Dyskusja o szczególnej ostrożności

Tu możecie podzielić się uwagami lub wątpliwościami związanymi z poruszaniem się na drogach

Moderatorzy: dylek, ella, klebek

Re: Jazda po śniegu i nie tylko

Postprzez Borys_q » niedziela 07 lipca 2013, 13:18

Ale o czym tu dyskutować?? Masz być czujny, jak sytuacja (lub ustawa) tego wymaga masz być czujniejszy, wot i cała filozofia.
Szybka jazda nie wymaga odpowiednich umiejętności. Trzeba jedynie wiedzieć który pedał odpowiada za jej zwiększanie.
Borys_q
 
Posty: 3480
Dołączył(a): sobota 22 marca 2008, 16:36
Lokalizacja: Gdańsk

Re: Jazda po śniegu i nie tylko

Postprzez oskbelfer » poniedziałek 08 lipca 2013, 09:18

LeszkoII napisał(a):^^
Podzielam Twoje zdanie. Art. 3 nie zabrania zachowywania SZ.O. w innych, niż wymienionych w ustawie sytuacjach. Pisałem o tym (ale usunięto zarówno mój, jak i oskbelfer'a zapis)

Może czas założyć "jałową dyskusję" o szczególnej ostrożności? Choć tak na prawdę, wcale nie musi być jałowa.


dalej leszko nic nie kumasz ....
sorry taki mamy klimat....sorry - na autostradach nie ma skrzyżowań, am sorry
N'attendez pas le Jugement dernier. Il a lieu tous les jours.
Avatar użytkownika
oskbelfer
 
Posty: 3596
Dołączył(a): czwartek 18 września 2008, 19:17
Lokalizacja: Polska

Re: Jazda po śniegu i nie tylko

Postprzez LeszkoII » poniedziałek 08 lipca 2013, 09:41

Ja NIC nie kumam? Wyobraź sobie, że powoływałem się w dyskusji na literaturę, na orzecznictwo, na zdrowy rozsądek, i co najważniejsze NA PRZEPISY PoRD.
I teraz jest pytanie: czy mam bardziej ufać Tobie czy np. orzeczeniu sądu?
Jakie masz podstawy merytoryczne aby kłamać, iż "nic nie kumam"? Żadne. Udowodnij a później skonkluduj.
Znam dokładnie specyficzny trend interpretowania przepisów 'na sucho'. Problem w tym, że osoby głoszące tego typu poglądy nie rozumieją istoty bezpieczeństwa w ruchu, tj. celowości tworzenia prawa o ruchu drogowym. Świerzy przykład: faktem jest, że podczas jazdy nie można korzystać z tel. trzymając w ręce słuchawkę lub mikrofon - no to "taki AS" wykombinuje, że można pisać SMSy podczas jazdy(korzystanie z telefonu), wcześniej wymontowawszy z telefonu słuchawkę i mikrofon.

_____

> **Zadania**
**A.** Przepisz dosłownie fragment wątku o szczególnej ostrożności, zaczynając od „Ja NIC nie kumam?” i kończąc na „a później skonkluduj.”.
**B.** Jak mógłby dalej brzmieć wątek o szczególnej ostrożności? Podejmij go od miejsca, w którym się kończy.

> **Przekazane dane**
_____

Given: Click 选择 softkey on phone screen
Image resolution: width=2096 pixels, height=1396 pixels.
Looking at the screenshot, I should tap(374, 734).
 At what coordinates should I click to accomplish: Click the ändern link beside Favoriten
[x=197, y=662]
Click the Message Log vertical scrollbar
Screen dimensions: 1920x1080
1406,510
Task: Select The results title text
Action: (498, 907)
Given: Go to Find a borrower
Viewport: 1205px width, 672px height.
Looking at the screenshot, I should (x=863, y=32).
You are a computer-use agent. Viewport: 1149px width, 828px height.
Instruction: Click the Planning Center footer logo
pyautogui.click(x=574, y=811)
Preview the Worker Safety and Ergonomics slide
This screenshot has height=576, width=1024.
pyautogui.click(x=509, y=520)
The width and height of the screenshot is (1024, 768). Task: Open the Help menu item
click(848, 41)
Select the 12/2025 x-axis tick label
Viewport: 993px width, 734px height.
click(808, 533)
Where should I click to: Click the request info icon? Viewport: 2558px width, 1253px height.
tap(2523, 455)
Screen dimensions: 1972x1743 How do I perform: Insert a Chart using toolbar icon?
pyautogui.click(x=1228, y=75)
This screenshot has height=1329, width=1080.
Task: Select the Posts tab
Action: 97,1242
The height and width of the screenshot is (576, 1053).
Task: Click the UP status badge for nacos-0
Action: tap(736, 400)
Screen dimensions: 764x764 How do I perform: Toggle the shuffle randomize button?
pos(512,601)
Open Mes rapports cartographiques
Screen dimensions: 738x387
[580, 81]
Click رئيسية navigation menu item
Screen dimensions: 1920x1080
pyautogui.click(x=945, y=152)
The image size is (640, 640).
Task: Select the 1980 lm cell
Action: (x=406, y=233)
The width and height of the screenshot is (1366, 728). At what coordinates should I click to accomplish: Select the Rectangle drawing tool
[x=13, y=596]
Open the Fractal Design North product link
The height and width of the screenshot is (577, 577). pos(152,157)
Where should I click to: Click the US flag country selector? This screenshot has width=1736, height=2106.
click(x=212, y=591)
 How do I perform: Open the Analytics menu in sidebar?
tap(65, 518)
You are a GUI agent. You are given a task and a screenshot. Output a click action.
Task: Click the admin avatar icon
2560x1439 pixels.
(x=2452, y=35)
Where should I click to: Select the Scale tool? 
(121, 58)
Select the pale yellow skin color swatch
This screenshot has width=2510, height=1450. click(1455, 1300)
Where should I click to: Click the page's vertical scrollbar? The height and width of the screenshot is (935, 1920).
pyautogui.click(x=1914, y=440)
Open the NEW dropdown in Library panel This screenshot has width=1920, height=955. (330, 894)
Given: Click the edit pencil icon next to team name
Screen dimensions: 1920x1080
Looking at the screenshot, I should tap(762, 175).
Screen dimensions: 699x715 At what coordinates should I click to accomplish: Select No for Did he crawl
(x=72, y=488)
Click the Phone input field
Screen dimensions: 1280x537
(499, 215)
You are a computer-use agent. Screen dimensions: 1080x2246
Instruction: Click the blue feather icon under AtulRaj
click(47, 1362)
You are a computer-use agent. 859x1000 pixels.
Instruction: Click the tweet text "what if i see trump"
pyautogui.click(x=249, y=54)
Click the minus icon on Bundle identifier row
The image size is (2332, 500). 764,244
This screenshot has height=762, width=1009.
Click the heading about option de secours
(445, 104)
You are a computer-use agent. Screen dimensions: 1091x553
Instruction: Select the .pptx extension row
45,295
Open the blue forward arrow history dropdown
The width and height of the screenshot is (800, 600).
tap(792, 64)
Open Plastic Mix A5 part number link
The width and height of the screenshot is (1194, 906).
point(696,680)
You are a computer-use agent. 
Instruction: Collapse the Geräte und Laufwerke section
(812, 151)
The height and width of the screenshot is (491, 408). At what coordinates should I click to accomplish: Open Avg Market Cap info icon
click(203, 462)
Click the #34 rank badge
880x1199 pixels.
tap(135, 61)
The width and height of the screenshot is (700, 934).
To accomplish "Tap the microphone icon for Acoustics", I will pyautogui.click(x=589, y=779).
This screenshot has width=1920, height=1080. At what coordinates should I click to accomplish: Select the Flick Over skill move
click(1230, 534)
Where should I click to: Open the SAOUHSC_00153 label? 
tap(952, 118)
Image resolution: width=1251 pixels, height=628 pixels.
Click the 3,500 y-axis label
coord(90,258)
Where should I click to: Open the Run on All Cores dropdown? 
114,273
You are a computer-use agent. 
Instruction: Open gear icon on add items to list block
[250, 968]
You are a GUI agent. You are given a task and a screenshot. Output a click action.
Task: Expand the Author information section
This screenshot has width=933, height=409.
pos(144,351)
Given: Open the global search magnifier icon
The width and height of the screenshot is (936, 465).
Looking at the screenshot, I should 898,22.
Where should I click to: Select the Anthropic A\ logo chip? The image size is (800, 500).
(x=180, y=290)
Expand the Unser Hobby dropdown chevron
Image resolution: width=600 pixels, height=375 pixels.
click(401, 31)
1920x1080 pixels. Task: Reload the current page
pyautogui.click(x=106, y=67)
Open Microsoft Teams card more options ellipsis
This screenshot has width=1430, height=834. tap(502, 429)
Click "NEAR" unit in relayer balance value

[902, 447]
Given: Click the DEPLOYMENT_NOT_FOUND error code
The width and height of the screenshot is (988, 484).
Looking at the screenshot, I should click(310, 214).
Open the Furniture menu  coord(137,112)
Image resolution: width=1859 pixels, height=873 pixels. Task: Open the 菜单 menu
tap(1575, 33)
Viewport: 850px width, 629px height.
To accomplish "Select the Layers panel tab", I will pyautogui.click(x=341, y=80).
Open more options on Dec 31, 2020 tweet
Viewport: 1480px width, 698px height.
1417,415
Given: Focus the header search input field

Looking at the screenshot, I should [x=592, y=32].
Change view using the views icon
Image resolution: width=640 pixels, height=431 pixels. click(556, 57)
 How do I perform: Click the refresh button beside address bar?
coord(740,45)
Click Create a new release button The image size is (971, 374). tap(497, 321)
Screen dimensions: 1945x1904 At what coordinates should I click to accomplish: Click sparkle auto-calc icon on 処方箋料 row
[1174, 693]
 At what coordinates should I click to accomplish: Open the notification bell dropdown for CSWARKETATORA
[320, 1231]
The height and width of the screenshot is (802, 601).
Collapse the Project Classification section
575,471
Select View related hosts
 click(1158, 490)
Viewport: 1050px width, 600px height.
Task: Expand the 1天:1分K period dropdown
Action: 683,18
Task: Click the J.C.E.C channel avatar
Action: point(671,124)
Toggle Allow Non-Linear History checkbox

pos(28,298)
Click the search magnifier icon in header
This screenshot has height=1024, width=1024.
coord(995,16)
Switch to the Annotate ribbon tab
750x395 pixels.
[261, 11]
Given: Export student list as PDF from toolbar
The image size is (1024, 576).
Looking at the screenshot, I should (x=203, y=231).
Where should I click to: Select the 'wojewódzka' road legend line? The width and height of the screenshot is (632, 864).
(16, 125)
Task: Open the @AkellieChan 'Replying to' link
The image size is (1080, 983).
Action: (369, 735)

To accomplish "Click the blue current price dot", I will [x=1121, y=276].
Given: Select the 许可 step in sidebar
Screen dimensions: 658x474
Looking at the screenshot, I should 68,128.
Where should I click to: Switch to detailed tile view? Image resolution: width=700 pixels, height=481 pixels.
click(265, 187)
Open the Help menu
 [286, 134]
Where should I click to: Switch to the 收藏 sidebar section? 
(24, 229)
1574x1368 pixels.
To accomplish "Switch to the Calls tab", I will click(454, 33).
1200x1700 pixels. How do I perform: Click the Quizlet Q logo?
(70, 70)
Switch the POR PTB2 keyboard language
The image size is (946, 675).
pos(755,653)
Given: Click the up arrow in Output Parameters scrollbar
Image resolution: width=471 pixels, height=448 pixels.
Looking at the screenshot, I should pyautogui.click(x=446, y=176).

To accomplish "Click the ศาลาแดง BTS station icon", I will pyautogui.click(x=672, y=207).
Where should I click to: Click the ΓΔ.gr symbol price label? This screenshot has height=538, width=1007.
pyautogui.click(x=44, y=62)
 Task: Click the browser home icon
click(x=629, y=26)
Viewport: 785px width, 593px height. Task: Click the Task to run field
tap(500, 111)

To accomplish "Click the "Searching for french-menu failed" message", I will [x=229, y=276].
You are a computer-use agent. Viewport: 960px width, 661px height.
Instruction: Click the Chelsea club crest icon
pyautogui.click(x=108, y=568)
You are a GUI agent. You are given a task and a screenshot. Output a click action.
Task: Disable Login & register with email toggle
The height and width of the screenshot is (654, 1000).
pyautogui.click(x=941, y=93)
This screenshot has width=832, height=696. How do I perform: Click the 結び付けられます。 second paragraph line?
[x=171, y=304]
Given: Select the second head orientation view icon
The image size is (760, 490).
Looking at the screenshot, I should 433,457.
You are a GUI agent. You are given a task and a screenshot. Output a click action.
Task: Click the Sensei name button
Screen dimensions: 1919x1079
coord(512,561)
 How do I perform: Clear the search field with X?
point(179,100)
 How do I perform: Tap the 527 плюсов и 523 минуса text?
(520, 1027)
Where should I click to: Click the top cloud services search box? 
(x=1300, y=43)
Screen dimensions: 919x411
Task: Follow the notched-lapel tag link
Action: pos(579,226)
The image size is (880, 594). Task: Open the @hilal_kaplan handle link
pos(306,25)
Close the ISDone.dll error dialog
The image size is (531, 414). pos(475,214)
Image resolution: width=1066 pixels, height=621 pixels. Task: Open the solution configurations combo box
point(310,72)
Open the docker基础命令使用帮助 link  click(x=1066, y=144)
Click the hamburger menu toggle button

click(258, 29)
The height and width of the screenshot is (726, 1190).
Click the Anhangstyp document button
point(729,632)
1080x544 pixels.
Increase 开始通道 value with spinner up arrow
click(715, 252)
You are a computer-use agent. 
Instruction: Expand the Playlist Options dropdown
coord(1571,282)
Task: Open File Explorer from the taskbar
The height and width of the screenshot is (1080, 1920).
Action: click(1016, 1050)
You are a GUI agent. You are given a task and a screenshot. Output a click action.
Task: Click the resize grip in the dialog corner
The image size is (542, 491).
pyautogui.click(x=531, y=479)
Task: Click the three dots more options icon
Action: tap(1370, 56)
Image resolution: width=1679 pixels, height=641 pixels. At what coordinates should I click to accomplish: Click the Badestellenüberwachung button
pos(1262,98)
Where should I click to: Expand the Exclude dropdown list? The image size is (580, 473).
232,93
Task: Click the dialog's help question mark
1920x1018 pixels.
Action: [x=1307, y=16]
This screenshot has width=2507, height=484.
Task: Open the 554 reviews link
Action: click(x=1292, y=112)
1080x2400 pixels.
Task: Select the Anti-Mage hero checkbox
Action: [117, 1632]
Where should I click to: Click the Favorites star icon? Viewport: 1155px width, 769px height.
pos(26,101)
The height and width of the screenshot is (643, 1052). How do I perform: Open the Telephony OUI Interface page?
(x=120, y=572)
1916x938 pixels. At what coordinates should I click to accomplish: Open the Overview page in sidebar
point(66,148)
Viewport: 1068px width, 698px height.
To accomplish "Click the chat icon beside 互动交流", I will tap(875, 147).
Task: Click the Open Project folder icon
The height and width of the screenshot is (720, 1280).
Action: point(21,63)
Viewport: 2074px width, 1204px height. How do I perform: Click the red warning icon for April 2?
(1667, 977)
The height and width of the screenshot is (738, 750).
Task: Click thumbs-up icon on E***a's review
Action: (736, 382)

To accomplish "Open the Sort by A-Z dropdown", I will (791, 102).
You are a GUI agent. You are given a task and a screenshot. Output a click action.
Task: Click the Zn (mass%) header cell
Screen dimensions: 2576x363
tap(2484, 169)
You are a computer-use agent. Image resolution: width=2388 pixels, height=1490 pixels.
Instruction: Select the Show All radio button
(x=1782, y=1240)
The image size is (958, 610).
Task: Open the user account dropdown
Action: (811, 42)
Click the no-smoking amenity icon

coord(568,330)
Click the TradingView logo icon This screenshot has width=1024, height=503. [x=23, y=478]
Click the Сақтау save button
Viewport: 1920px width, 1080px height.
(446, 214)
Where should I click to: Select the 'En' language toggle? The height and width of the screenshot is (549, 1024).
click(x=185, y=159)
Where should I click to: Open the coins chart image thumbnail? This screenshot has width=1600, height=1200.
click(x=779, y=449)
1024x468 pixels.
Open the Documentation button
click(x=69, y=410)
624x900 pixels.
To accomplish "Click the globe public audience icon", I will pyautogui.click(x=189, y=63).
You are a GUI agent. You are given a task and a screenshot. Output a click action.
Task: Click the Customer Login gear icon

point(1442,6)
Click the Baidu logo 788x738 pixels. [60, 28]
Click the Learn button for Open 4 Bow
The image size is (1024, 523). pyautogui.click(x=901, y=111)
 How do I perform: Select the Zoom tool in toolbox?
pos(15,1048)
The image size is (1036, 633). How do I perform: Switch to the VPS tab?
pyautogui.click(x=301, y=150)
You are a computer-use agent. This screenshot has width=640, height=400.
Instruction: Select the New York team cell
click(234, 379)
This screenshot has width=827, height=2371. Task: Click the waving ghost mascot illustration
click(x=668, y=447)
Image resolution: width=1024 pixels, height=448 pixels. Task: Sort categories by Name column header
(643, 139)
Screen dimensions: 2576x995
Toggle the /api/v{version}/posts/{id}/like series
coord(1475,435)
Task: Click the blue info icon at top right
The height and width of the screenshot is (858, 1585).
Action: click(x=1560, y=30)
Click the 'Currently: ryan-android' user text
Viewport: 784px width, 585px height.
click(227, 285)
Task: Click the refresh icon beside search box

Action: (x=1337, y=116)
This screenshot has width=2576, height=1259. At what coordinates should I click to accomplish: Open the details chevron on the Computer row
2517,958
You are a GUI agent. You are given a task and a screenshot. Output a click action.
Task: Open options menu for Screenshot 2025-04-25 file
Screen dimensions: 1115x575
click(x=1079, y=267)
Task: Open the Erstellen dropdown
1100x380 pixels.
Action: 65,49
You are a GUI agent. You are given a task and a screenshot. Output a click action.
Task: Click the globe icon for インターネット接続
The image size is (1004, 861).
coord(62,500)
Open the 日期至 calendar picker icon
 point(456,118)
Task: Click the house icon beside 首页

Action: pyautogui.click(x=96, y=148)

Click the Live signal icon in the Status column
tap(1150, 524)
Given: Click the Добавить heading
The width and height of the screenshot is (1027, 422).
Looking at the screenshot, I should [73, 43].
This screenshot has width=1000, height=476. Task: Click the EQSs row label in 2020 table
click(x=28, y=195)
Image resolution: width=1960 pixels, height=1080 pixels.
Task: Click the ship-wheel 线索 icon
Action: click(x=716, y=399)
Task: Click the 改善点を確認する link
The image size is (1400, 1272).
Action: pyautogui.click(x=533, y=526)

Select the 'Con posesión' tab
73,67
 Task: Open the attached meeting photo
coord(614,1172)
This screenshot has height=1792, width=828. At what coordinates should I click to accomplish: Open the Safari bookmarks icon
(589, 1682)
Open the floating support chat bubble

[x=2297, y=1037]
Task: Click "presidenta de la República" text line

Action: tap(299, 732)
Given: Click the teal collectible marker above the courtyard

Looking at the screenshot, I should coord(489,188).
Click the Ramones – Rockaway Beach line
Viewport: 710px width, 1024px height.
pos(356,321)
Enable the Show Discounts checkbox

_____

> **Odpowiedzi na zadania**
**A.**
Ja NIC nie kumam? Wyobraź sobie, że powoływałem się w dyskusji na literaturę, na orzecznictwo, na zdrowy rozsądek, i co najważniejsze NA PRZEPISY PoRD.
I teraz jest pytanie: czy mam bardziej ufać Tobie czy np. orzeczeniu sądu?
Jakie masz podstawy merytoryczne aby kłamać, iż "nic nie kumam"? Żadne. Udowodnij a później skonkluduj.

**B.**
Albo inny przykład: znak ostrzegawczy z tabliczką T-3 "koniec". Formalnie musisz zachować szczególną ostrożność.
Jeszcze inny: w jednym miejscu próg zwalniający niepoprzedzony znakiem A-11a, w innym poprzedzony - zakładam, że prędkości dopuszczalne to 20km/h. Jak się ma do tego obowiązek zachowania szczególnej ostrożności?
Te przykłady można mnożyć.
"Specjalista to ktoś, kto wie wszystko o czymś i nie wie nic o czymkolwiek innym. W miarę postępów specjalizacji, to w końcu specjalista będzie to ktoś taki, kto wie wszystko o niczym i nie wie niczego o wszystkim" - śp. Józef Kossecki
Avatar użytkownika
LeszkoII
 
Posty: 7756
Dołączył(a): niedziela 07 października 2012, 13:53

Re: Jazda po śniegu i nie tylko

Postprzez oskbelfer » poniedziałek 08 lipca 2013, 10:37

LeszkoII napisał(a):Ja NIC nie kumam? Wyobraź sobie, że powoływałem się w dyskusji na literaturę, na orzecznictwo, na zdrowy rozsądek, i co najważniejsze NA PRZEPISY PoRD.


Powoływałeś się tylko nie ogarniasz słowa pisanego, nie rozumiesz co SN do Ciebie mówi - a raczej co wyczytaleś :)

I teraz jest pytanie: czy mam bardziej ufać Tobie czy np. orzeczeniu sądu?


nie idzie o to komu masz ufać, tylko o to że nic nie rozumiesz :)

Jakie masz podstawy merytoryczne aby kłamać, iż "nic nie kumam"? Żadne. Udowodnij a później skonkluduj.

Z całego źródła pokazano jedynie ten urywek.